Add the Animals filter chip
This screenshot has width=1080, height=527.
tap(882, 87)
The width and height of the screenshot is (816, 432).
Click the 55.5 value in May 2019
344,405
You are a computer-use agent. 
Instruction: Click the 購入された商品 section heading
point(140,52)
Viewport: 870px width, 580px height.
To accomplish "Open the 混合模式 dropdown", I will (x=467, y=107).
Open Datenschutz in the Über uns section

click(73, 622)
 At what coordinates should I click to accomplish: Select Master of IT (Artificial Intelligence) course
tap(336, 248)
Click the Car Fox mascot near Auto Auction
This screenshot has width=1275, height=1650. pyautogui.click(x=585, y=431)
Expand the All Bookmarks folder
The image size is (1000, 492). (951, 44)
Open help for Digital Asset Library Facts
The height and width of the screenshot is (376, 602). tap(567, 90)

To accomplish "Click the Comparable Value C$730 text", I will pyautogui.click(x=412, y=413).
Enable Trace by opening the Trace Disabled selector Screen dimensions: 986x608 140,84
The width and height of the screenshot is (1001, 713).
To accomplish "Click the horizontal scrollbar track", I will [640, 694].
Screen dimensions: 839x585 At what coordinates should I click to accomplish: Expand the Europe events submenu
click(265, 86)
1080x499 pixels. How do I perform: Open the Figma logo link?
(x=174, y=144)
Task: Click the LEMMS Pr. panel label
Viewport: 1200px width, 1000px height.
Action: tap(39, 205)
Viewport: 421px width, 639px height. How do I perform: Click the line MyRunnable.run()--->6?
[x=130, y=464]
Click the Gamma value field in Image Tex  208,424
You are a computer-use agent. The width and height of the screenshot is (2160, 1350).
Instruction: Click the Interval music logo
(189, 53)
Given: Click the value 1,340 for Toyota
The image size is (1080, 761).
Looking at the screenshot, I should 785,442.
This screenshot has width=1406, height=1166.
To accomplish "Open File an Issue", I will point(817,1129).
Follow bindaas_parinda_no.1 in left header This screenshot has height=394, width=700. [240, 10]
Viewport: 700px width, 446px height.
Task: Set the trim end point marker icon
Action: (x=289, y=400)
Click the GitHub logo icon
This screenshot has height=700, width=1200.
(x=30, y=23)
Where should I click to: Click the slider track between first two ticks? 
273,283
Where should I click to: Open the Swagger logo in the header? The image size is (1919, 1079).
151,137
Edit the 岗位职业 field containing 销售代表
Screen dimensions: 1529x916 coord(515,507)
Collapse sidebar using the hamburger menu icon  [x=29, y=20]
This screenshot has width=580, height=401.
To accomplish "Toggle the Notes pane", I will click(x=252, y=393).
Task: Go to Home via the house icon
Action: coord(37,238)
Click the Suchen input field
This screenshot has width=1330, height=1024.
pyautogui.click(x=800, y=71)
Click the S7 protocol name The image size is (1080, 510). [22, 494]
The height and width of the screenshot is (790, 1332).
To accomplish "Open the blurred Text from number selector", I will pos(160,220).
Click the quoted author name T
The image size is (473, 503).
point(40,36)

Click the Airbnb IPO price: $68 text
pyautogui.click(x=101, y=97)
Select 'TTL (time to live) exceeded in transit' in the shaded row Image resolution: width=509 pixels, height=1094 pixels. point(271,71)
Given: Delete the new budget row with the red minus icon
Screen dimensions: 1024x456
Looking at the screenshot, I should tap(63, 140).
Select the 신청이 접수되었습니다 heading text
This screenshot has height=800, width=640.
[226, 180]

*-*-*

Retype every record above exactly as it appears.

**Task solution**
Add the Animals filter chip
This screenshot has width=1080, height=527.
tap(882, 87)
The width and height of the screenshot is (816, 432).
Click the 55.5 value in May 2019
344,405
You are a computer-use agent. 
Instruction: Click the 購入された商品 section heading
point(140,52)
Viewport: 870px width, 580px height.
To accomplish "Open the 混合模式 dropdown", I will (x=467, y=107).
Open Datenschutz in the Über uns section

click(73, 622)
 At what coordinates should I click to accomplish: Select Master of IT (Artificial Intelligence) course
tap(336, 248)
Click the Car Fox mascot near Auto Auction
This screenshot has width=1275, height=1650. pyautogui.click(x=585, y=431)
Expand the All Bookmarks folder
The image size is (1000, 492). (951, 44)
Open help for Digital Asset Library Facts
The height and width of the screenshot is (376, 602). tap(567, 90)

To accomplish "Click the Comparable Value C$730 text", I will pyautogui.click(x=412, y=413).
Enable Trace by opening the Trace Disabled selector Screen dimensions: 986x608 140,84
The width and height of the screenshot is (1001, 713).
To accomplish "Click the horizontal scrollbar track", I will [640, 694].
Screen dimensions: 839x585 At what coordinates should I click to accomplish: Expand the Europe events submenu
click(265, 86)
1080x499 pixels. How do I perform: Open the Figma logo link?
(x=174, y=144)
Task: Click the LEMMS Pr. panel label
Viewport: 1200px width, 1000px height.
Action: tap(39, 205)
Viewport: 421px width, 639px height. How do I perform: Click the line MyRunnable.run()--->6?
[x=130, y=464]
Click the Gamma value field in Image Tex  208,424
You are a computer-use agent. The width and height of the screenshot is (2160, 1350).
Instruction: Click the Interval music logo
(189, 53)
Given: Click the value 1,340 for Toyota
The image size is (1080, 761).
Looking at the screenshot, I should 785,442.
This screenshot has width=1406, height=1166.
To accomplish "Open File an Issue", I will point(817,1129).
Follow bindaas_parinda_no.1 in left header This screenshot has height=394, width=700. [240, 10]
Viewport: 700px width, 446px height.
Task: Set the trim end point marker icon
Action: (x=289, y=400)
Click the GitHub logo icon
This screenshot has height=700, width=1200.
(x=30, y=23)
Where should I click to: Click the slider track between first two ticks? 
273,283
Where should I click to: Open the Swagger logo in the header? The image size is (1919, 1079).
151,137
Edit the 岗位职业 field containing 销售代表
Screen dimensions: 1529x916 coord(515,507)
Collapse sidebar using the hamburger menu icon  [x=29, y=20]
This screenshot has width=580, height=401.
To accomplish "Toggle the Notes pane", I will click(x=252, y=393).
Task: Go to Home via the house icon
Action: coord(37,238)
Click the Suchen input field
This screenshot has width=1330, height=1024.
pyautogui.click(x=800, y=71)
Click the S7 protocol name The image size is (1080, 510). [22, 494]
The height and width of the screenshot is (790, 1332).
To accomplish "Open the blurred Text from number selector", I will pos(160,220).
Click the quoted author name T
The image size is (473, 503).
point(40,36)

Click the Airbnb IPO price: $68 text
pyautogui.click(x=101, y=97)
Select 'TTL (time to live) exceeded in transit' in the shaded row Image resolution: width=509 pixels, height=1094 pixels. point(271,71)
Given: Delete the new budget row with the red minus icon
Screen dimensions: 1024x456
Looking at the screenshot, I should tap(63, 140).
Select the 신청이 접수되었습니다 heading text
This screenshot has height=800, width=640.
[226, 180]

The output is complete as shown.